◆ **Task to carry out**: Note how many lines in the entries below contain the string "checkbox", and answer with that number and no other text.

◆ **Provided data**:
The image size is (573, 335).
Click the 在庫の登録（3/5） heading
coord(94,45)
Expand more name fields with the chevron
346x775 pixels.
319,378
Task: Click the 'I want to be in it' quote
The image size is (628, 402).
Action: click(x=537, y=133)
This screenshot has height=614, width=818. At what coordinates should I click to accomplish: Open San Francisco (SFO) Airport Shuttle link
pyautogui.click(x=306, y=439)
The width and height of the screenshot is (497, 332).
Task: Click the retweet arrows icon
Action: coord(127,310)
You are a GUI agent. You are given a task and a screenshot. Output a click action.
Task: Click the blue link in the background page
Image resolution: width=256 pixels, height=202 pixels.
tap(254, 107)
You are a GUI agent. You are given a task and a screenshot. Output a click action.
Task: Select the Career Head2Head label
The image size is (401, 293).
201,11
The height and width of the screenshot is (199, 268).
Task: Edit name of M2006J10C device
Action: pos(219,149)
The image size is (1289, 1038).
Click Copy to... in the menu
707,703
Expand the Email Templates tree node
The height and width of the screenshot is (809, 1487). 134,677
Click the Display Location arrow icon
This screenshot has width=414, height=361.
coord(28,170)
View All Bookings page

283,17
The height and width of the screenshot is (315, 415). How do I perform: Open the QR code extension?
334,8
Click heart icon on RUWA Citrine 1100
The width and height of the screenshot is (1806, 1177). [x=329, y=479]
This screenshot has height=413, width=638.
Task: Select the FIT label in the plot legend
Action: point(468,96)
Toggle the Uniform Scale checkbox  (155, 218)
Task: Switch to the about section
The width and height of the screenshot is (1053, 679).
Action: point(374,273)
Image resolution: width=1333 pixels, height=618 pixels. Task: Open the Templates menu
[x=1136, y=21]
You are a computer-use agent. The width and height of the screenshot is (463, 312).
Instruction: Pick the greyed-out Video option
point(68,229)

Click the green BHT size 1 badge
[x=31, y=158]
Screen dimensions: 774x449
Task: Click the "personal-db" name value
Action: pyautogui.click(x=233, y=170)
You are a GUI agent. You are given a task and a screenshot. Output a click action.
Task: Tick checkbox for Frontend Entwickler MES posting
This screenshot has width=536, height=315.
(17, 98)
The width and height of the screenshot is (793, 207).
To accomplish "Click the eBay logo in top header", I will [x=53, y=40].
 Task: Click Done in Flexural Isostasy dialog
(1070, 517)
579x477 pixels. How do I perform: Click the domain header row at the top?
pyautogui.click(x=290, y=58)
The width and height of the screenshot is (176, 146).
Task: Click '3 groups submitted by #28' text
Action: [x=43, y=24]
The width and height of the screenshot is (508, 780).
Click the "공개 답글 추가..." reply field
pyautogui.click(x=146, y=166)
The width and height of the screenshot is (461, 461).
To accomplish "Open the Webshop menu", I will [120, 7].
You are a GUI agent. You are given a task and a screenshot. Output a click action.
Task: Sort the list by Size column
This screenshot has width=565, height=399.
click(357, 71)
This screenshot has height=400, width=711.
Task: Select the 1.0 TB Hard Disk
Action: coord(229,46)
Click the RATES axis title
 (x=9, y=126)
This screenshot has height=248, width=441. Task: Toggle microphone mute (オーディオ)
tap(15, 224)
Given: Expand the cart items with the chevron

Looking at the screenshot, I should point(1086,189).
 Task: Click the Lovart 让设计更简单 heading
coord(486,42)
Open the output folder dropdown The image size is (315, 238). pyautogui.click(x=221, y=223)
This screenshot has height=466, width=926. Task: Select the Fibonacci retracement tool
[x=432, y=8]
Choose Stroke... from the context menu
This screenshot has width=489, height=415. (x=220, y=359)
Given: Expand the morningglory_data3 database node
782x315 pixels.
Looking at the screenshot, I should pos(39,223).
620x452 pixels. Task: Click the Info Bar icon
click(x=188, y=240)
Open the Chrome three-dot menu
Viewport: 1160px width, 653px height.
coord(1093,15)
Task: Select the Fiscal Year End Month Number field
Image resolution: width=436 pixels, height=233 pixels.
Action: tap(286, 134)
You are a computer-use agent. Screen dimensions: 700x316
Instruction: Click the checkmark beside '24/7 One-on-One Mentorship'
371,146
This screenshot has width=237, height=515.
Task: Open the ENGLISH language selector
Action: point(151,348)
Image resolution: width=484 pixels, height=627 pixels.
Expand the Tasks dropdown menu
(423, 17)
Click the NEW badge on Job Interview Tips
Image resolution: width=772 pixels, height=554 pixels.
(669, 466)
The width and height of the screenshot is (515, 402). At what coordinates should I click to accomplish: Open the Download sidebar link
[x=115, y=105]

◆ **Exercise result**: 2